Work request:
Every record that follows should be written out again without any change.

Items from a dataset:
┄┄┄┄┄┄┄┄┄┄┄┄┄┄┄┄┄┄┄┄

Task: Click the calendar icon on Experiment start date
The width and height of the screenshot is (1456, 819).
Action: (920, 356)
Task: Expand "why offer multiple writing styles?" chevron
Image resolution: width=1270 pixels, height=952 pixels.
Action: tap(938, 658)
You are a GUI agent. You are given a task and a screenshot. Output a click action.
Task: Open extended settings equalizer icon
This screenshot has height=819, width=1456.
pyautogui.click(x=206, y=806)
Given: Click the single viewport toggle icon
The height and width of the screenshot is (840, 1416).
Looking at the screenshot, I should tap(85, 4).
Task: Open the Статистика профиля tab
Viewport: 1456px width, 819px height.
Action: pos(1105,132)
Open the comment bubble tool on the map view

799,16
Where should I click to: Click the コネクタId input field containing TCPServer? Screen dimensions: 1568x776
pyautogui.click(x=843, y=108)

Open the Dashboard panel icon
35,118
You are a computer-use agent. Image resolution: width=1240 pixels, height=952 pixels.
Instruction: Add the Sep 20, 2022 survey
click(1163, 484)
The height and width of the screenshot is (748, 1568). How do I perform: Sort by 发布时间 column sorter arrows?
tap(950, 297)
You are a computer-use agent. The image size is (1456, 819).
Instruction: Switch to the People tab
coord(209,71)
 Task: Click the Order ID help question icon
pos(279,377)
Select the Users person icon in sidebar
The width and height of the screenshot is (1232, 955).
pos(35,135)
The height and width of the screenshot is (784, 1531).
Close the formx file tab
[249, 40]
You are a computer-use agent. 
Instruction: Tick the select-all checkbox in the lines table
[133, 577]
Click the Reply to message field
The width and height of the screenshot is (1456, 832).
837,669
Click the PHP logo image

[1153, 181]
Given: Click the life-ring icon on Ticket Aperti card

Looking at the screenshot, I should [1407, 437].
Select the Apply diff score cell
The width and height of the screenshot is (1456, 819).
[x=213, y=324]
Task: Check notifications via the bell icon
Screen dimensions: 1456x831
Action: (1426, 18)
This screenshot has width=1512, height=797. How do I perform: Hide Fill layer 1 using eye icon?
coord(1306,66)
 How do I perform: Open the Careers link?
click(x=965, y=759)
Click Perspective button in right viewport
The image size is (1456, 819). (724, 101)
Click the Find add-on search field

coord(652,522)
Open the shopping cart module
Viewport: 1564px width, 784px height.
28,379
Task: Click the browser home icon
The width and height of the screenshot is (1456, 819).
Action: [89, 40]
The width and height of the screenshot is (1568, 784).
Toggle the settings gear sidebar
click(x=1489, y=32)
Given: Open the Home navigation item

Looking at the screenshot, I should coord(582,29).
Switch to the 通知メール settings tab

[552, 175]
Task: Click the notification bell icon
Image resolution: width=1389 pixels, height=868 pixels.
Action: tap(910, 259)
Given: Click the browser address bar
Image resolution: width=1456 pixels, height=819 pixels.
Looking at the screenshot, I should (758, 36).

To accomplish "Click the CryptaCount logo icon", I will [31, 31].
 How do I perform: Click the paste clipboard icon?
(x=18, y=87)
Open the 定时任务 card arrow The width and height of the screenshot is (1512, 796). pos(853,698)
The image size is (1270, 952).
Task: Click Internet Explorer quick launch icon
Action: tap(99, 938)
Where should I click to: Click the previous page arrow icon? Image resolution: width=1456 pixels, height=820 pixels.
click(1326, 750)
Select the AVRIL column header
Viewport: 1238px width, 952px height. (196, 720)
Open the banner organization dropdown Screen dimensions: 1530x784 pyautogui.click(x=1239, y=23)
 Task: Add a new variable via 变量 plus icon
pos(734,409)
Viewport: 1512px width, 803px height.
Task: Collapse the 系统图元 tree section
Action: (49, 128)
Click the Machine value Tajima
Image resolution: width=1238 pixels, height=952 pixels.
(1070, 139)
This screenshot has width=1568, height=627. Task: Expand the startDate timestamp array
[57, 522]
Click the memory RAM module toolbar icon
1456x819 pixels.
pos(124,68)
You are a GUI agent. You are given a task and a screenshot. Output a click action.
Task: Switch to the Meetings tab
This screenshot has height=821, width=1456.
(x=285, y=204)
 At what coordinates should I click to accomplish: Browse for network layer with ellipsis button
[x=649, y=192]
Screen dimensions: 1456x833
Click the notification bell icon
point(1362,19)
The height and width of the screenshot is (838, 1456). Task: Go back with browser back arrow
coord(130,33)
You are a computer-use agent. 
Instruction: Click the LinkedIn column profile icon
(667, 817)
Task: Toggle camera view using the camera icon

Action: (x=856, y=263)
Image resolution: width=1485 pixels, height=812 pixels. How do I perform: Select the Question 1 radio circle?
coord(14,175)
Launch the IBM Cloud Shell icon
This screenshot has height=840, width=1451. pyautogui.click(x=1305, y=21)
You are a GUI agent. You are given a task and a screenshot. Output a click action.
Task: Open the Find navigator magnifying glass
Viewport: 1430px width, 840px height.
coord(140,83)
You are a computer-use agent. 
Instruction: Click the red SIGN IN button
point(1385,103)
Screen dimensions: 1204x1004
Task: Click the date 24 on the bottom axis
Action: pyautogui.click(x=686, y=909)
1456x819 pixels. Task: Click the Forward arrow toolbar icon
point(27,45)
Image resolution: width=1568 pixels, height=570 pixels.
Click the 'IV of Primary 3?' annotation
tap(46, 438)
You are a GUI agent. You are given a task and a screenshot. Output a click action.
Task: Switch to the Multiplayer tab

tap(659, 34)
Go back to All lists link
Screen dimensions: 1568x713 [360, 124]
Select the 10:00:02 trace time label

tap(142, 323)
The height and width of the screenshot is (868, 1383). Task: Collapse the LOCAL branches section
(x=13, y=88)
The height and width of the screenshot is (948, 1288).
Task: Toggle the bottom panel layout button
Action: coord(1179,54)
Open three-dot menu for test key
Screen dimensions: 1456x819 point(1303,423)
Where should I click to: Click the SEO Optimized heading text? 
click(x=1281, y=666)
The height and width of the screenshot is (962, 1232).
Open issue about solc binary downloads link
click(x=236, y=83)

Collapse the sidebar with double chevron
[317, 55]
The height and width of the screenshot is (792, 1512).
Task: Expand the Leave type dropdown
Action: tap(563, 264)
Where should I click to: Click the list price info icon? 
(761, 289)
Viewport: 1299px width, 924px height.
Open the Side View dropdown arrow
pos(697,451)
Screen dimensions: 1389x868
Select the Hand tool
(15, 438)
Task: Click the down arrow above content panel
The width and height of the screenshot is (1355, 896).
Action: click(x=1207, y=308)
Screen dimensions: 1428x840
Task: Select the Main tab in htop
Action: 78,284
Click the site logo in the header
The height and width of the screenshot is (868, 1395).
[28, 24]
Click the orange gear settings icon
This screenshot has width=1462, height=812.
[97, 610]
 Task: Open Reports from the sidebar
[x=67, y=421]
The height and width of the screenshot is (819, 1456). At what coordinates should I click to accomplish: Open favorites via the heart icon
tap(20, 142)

┄┄┄┄┄┄┄┄┄┄┄┄┄┄┄┄┄┄┄┄

Result of the exercise:
Task: Click the calendar icon on Experiment start date
The width and height of the screenshot is (1456, 819).
Action: (920, 356)
Task: Expand "why offer multiple writing styles?" chevron
Image resolution: width=1270 pixels, height=952 pixels.
Action: tap(938, 658)
You are a GUI agent. You are given a task and a screenshot. Output a click action.
Task: Open extended settings equalizer icon
This screenshot has height=819, width=1456.
pyautogui.click(x=206, y=806)
Given: Click the single viewport toggle icon
The height and width of the screenshot is (840, 1416).
Looking at the screenshot, I should tap(85, 4).
Task: Open the Статистика профиля tab
Viewport: 1456px width, 819px height.
Action: pos(1105,132)
Open the comment bubble tool on the map view

799,16
Where should I click to: Click the コネクタId input field containing TCPServer? Screen dimensions: 1568x776
pyautogui.click(x=843, y=108)

Open the Dashboard panel icon
35,118
You are a computer-use agent. Image resolution: width=1240 pixels, height=952 pixels.
Instruction: Add the Sep 20, 2022 survey
click(1163, 484)
The height and width of the screenshot is (748, 1568). How do I perform: Sort by 发布时间 column sorter arrows?
tap(950, 297)
You are a computer-use agent. The image size is (1456, 819).
Instruction: Switch to the People tab
coord(209,71)
 Task: Click the Order ID help question icon
pos(279,377)
Select the Users person icon in sidebar
The width and height of the screenshot is (1232, 955).
pos(35,135)
The height and width of the screenshot is (784, 1531).
Close the formx file tab
[249, 40]
You are a computer-use agent. 
Instruction: Tick the select-all checkbox in the lines table
[133, 577]
Click the Reply to message field
The width and height of the screenshot is (1456, 832).
837,669
Click the PHP logo image

[1153, 181]
Given: Click the life-ring icon on Ticket Aperti card

Looking at the screenshot, I should [1407, 437].
Select the Apply diff score cell
The width and height of the screenshot is (1456, 819).
[x=213, y=324]
Task: Check notifications via the bell icon
Screen dimensions: 1456x831
Action: (1426, 18)
This screenshot has width=1512, height=797. How do I perform: Hide Fill layer 1 using eye icon?
coord(1306,66)
 How do I perform: Open the Careers link?
click(x=965, y=759)
Click Perspective button in right viewport
The image size is (1456, 819). (724, 101)
Click the Find add-on search field

coord(652,522)
Open the shopping cart module
Viewport: 1564px width, 784px height.
28,379
Task: Click the browser home icon
The width and height of the screenshot is (1456, 819).
Action: [89, 40]
The width and height of the screenshot is (1568, 784).
Toggle the settings gear sidebar
click(x=1489, y=32)
Given: Open the Home navigation item

Looking at the screenshot, I should coord(582,29).
Switch to the 通知メール settings tab

[552, 175]
Task: Click the notification bell icon
Image resolution: width=1389 pixels, height=868 pixels.
Action: tap(910, 259)
Given: Click the browser address bar
Image resolution: width=1456 pixels, height=819 pixels.
Looking at the screenshot, I should (758, 36).

To accomplish "Click the CryptaCount logo icon", I will [31, 31].
 How do I perform: Click the paste clipboard icon?
(x=18, y=87)
Open the 定时任务 card arrow The width and height of the screenshot is (1512, 796). pos(853,698)
The image size is (1270, 952).
Task: Click Internet Explorer quick launch icon
Action: tap(99, 938)
Where should I click to: Click the previous page arrow icon? Image resolution: width=1456 pixels, height=820 pixels.
click(1326, 750)
Select the AVRIL column header
Viewport: 1238px width, 952px height. (196, 720)
Open the banner organization dropdown Screen dimensions: 1530x784 pyautogui.click(x=1239, y=23)
 Task: Add a new variable via 变量 plus icon
pos(734,409)
Viewport: 1512px width, 803px height.
Task: Collapse the 系统图元 tree section
Action: (49, 128)
Click the Machine value Tajima
Image resolution: width=1238 pixels, height=952 pixels.
(1070, 139)
This screenshot has width=1568, height=627. Task: Expand the startDate timestamp array
[57, 522]
Click the memory RAM module toolbar icon
1456x819 pixels.
pos(124,68)
You are a GUI agent. You are given a task and a screenshot. Output a click action.
Task: Switch to the Meetings tab
This screenshot has height=821, width=1456.
(x=285, y=204)
 At what coordinates should I click to accomplish: Browse for network layer with ellipsis button
[x=649, y=192]
Screen dimensions: 1456x833
Click the notification bell icon
point(1362,19)
The height and width of the screenshot is (838, 1456). Task: Go back with browser back arrow
coord(130,33)
You are a computer-use agent. 
Instruction: Click the LinkedIn column profile icon
(667, 817)
Task: Toggle camera view using the camera icon

Action: (x=856, y=263)
Image resolution: width=1485 pixels, height=812 pixels. How do I perform: Select the Question 1 radio circle?
coord(14,175)
Launch the IBM Cloud Shell icon
This screenshot has height=840, width=1451. pyautogui.click(x=1305, y=21)
You are a GUI agent. You are given a task and a screenshot. Output a click action.
Task: Open the Find navigator magnifying glass
Viewport: 1430px width, 840px height.
coord(140,83)
You are a computer-use agent. 
Instruction: Click the red SIGN IN button
point(1385,103)
Screen dimensions: 1204x1004
Task: Click the date 24 on the bottom axis
Action: pyautogui.click(x=686, y=909)
1456x819 pixels. Task: Click the Forward arrow toolbar icon
point(27,45)
Image resolution: width=1568 pixels, height=570 pixels.
Click the 'IV of Primary 3?' annotation
tap(46, 438)
You are a GUI agent. You are given a task and a screenshot. Output a click action.
Task: Switch to the Multiplayer tab

tap(659, 34)
Go back to All lists link
Screen dimensions: 1568x713 [360, 124]
Select the 10:00:02 trace time label

tap(142, 323)
The height and width of the screenshot is (868, 1383). Task: Collapse the LOCAL branches section
(x=13, y=88)
The height and width of the screenshot is (948, 1288).
Task: Toggle the bottom panel layout button
Action: coord(1179,54)
Open three-dot menu for test key
Screen dimensions: 1456x819 point(1303,423)
Where should I click to: Click the SEO Optimized heading text? 
click(x=1281, y=666)
The height and width of the screenshot is (962, 1232).
Open issue about solc binary downloads link
click(x=236, y=83)

Collapse the sidebar with double chevron
[317, 55]
The height and width of the screenshot is (792, 1512).
Task: Expand the Leave type dropdown
Action: tap(563, 264)
Where should I click to: Click the list price info icon? 
(761, 289)
Viewport: 1299px width, 924px height.
Open the Side View dropdown arrow
pos(697,451)
Screen dimensions: 1389x868
Select the Hand tool
(15, 438)
Task: Click the down arrow above content panel
The width and height of the screenshot is (1355, 896).
Action: click(x=1207, y=308)
Screen dimensions: 1428x840
Task: Select the Main tab in htop
Action: 78,284
Click the site logo in the header
The height and width of the screenshot is (868, 1395).
[28, 24]
Click the orange gear settings icon
This screenshot has width=1462, height=812.
[97, 610]
 Task: Open Reports from the sidebar
[x=67, y=421]
The height and width of the screenshot is (819, 1456). At what coordinates should I click to accomplish: Open favorites via the heart icon
tap(20, 142)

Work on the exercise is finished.